Which sounds like a respectable outcome, until you see how much you could have earned by selecting a portfolio of the lowest price / book stocks instead – one of the most successful strategies. There, a starting valuation of $10,000 would have ended, after 52 years, being worth over $22,000,000. O’Shaughnessy’s original data are shown below. Paying over the odds by way of p/e is similarly damaging to performance over the long run, just as favouring low p/e stocks is tremendously profitable.
52 years is clearly a long time, but the point still holds: over the long run, value strategies beat just about everything. The problem is that most investors don’t have the patience to withstand the inevitable periods of sub-par performance.
This is not to say that the entire US market is overvalued; there are still pockets of value in North America, but their numbers are thinning as a band of bold investors increasingly herd into an ever-smaller universe of mega-cap global growth stocks with strong price momentum. But those companies may be precisely the ones most vulnerable to protectionism and trade wars.
Valuation is not the only problem facing US stocks. A strong dollar will also hurt those US businesses with a sizeable international foot-print. So far the Trump administration, which has only just begun, is sending out mixed messages with regard to the dollar. But given prevailing valuations – and the power of mean reversion – it requires some fairly heroic expectations of future revenue growth to warrant current market prices for larger US common stocks. Any margin of safety is wafer thin.
As SocGen point out, ‘high quality’ (and ‘low volatility’) stocks are now trading at close to record levels:
Investors may not appreciate the extent to which high price invalidates the investment case for supposedly ‘defensive’ stocks – Big Pharma springs to mind, not least because they seem set to be another of President Trump’s corporate whipping boys. Disappointment at the performance of ‘expensive defensives’ may be widely shared in 2017.
If North America stands out by way of high valuations, Japan stands out by way of low and attractive ones.
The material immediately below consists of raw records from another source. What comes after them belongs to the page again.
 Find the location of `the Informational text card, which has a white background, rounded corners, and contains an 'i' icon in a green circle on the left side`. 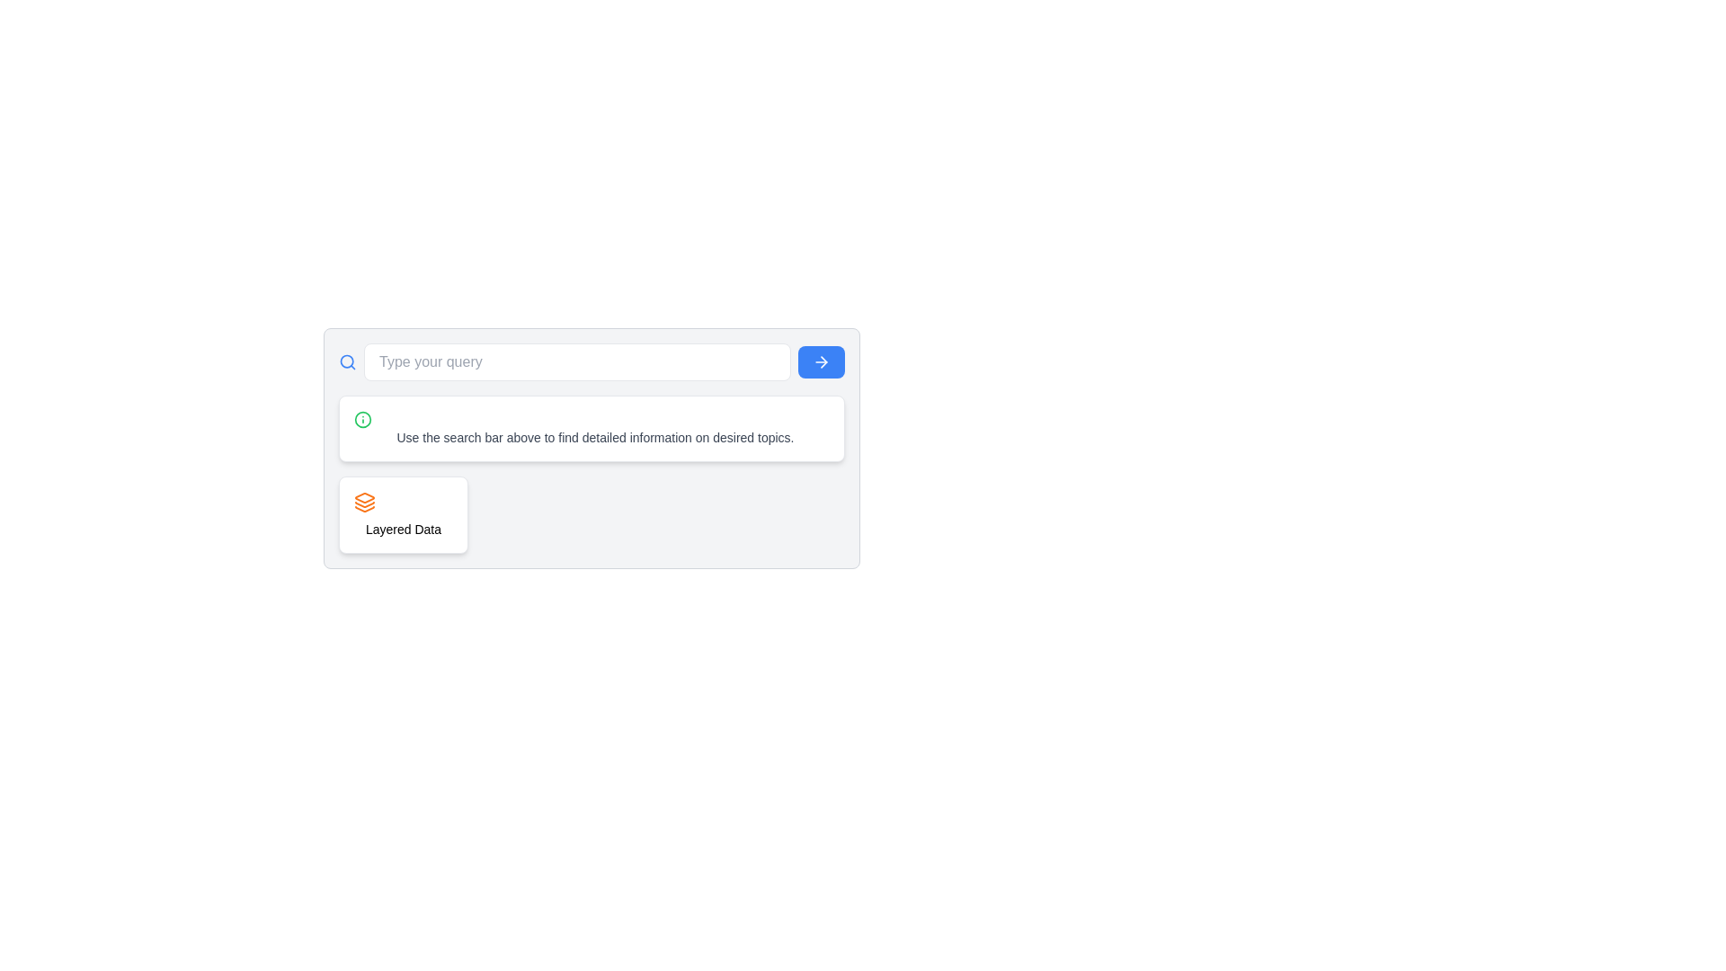

the Informational text card, which has a white background, rounded corners, and contains an 'i' icon in a green circle on the left side is located at coordinates (591, 429).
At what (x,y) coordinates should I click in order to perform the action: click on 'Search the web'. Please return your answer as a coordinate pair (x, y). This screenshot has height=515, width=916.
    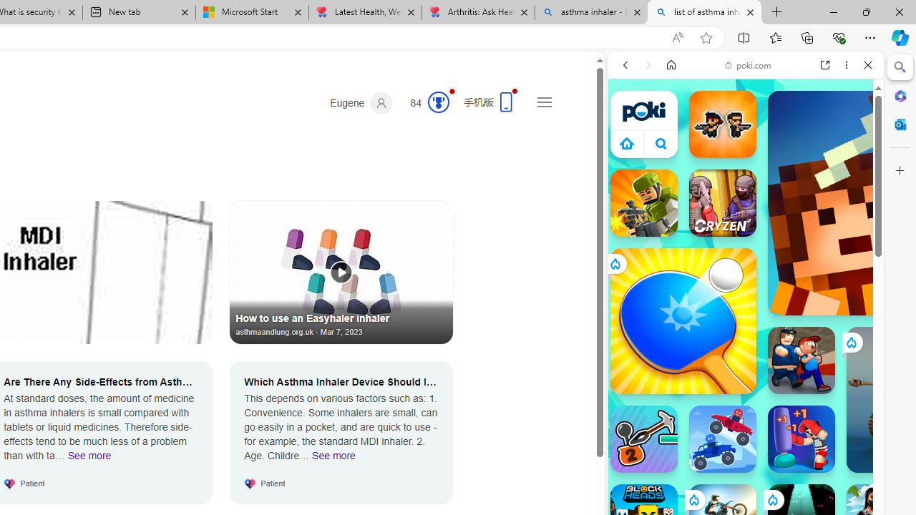
    Looking at the image, I should click on (752, 98).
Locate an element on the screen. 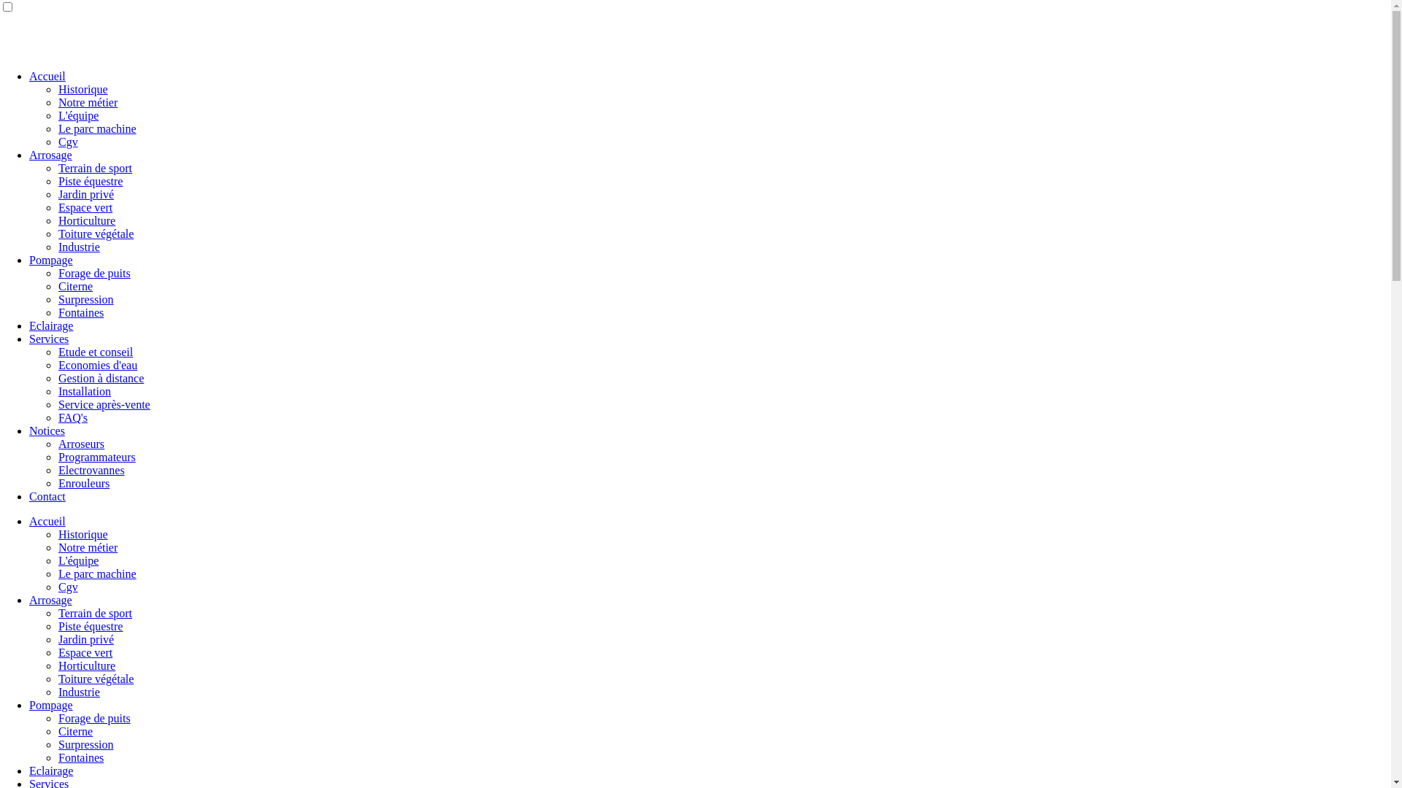 This screenshot has width=1402, height=788. 'Cgv' is located at coordinates (67, 142).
A third of the entire Japanese stock market has a cash flow yield (Enterprise Value / Cash From Operations) of over 15%. No other developed market comes close. And as SocGen point out, Japanese companies also have more net cash than listed businesses in any other country:
So although the Japanese payout ratio, at around 25% to 30%, is lower than the FTSE’s 65%, for example, it is likely to rise. Japanese companies are being actively encouraged to improve their capital allocation, which means a combination of higher dividends and share buybacks. Whereas the balance sheets of US companies are groaning with years of accumulated debt, Japanese balance sheets are the healthiest in the world, and they have the cash at hand to distribute. SocGen’s Andrew Lapthorne jokes that having spent 25 years derating and deleveraging, Japan is now, incredibly, an equity income play. We agree. This holds regardless of what President Trump may end up doing to his own economy, and stock market.